May 12, 2019.
The internet is alive and changing. This change is driven by technology constraints (ipv6), increasingly clear privacy concerns (GDPR) and the lively intersection of economics and politics known as data localization, which is playing out in China, the European Union, Russia, India, among many others.
Folks working at Silicon Valley technology companies sometime view these regulations as driven by protectionism, aiming to promote domestic competitors against most mature global companies. Certainly there some of these laws are driven from that perspective. My view is that just as many are concerned with preserving the national sovereignty of economic infrastructure, avoiding dependence on the pricing whims and legal constraints of global companies, many of whom are operating out of the United States, and whose sudden absence or rate hikes could cause significant harm. (Particularly in the unlikely scenario that the United States’ foreign policy sudden became far less predictable.)

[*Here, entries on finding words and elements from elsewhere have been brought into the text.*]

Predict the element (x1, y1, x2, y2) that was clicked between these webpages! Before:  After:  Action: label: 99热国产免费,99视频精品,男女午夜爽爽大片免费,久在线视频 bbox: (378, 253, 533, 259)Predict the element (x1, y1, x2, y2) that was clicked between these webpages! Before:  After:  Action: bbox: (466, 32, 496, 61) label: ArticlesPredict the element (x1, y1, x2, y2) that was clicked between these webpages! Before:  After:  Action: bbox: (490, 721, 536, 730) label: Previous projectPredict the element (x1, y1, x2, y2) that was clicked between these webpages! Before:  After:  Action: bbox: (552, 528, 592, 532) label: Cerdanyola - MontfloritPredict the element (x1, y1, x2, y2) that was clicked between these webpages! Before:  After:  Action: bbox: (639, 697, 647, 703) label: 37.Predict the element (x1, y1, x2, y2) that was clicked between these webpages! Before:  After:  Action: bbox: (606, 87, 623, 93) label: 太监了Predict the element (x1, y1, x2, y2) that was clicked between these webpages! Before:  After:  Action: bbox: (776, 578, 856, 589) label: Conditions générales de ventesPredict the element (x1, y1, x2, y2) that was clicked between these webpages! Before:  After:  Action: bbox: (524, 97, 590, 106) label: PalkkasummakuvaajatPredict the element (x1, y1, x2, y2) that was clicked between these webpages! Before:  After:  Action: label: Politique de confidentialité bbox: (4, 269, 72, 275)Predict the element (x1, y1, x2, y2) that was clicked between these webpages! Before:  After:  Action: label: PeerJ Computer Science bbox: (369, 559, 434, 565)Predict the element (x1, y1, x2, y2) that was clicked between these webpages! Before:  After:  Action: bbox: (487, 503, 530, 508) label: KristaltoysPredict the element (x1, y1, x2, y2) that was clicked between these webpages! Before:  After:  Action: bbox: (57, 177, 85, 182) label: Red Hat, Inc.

Personally, I think the aims of these data privacy and localization bills to increase privacy and and preserve sovereignty are worthy and important. Indeed, my feelings on this topic are more acute than usual, having spent a number of hours cleaning up an identity theft over the last few weeks, caused by a large data breach. Navigating a dozen phone trees isn’t the most onerous task in the world, but it certain is one I’d generally prefer to avoid.
Unfortunately, the unintended consequence of many current regulatory approaches drive consolidation into fewer, more powerful companies, and make it increasingly expensive for upstarts to satisfy the legal and regulatory requirements to challenge those behemoths.
To satisfy these regulations requires implementing abstract requirements, with little enforcement precedent, and that change frequently. Navigating these shifts requires teams of lawyers, introduces unexpected product constraints, and requires ongoing engineering investment. Small companies often simply can’t sustain those invests as the requirements continue to shift, which compels them to operate domestically to reduce exposure, perpetuating the moat of scale for existing entrants.
There are some compelling paths forwards. One of Lyft’s novel responses to Uber’s global scale was to create the so-called Lyft Alliance, which established a shared API for four regional companies to allow their users to cross-interact. That incarnation didn’t entirely work out, but the strategy is a marvel–can networks of domestic companies out-compete large global companies through standardized APIs?
The European Union has taken this idea a step further, with legislating shared APIs with it’s Open Banking program. If governments are able to do this well–in particular limiting churn in their API design–this will be an extraordinary leveling, allowing upstarts to compete as equals within established ecosystems. Imagine if a single approval could allow you to integrate with the entire existing ecosystem? This concept of API design and access is also central to Elizabeth Warren’s calls to break up tech. There is a clear allure in platforms being obliged to provide access to their data when authorized by their users.
Designing and maintaining APIs is, however, notoriously difficult, with few companies demonstrating sustained success in this arena, let alone governments. So many of these regulations are approved with specified requirements and unspecified design, an approach whose flaws are epitomized by the struggles of Brexit.
In sum, we seem to be entering a new era of the internet, which has the potential to significantly lower the barriers to competition, but only to the extent that governments across the world are able to design effective, usable APIs. This is an extraordinary shift! If you want to change the world in 2020, perhaps you ought to be finding a way to participate in governmental API design.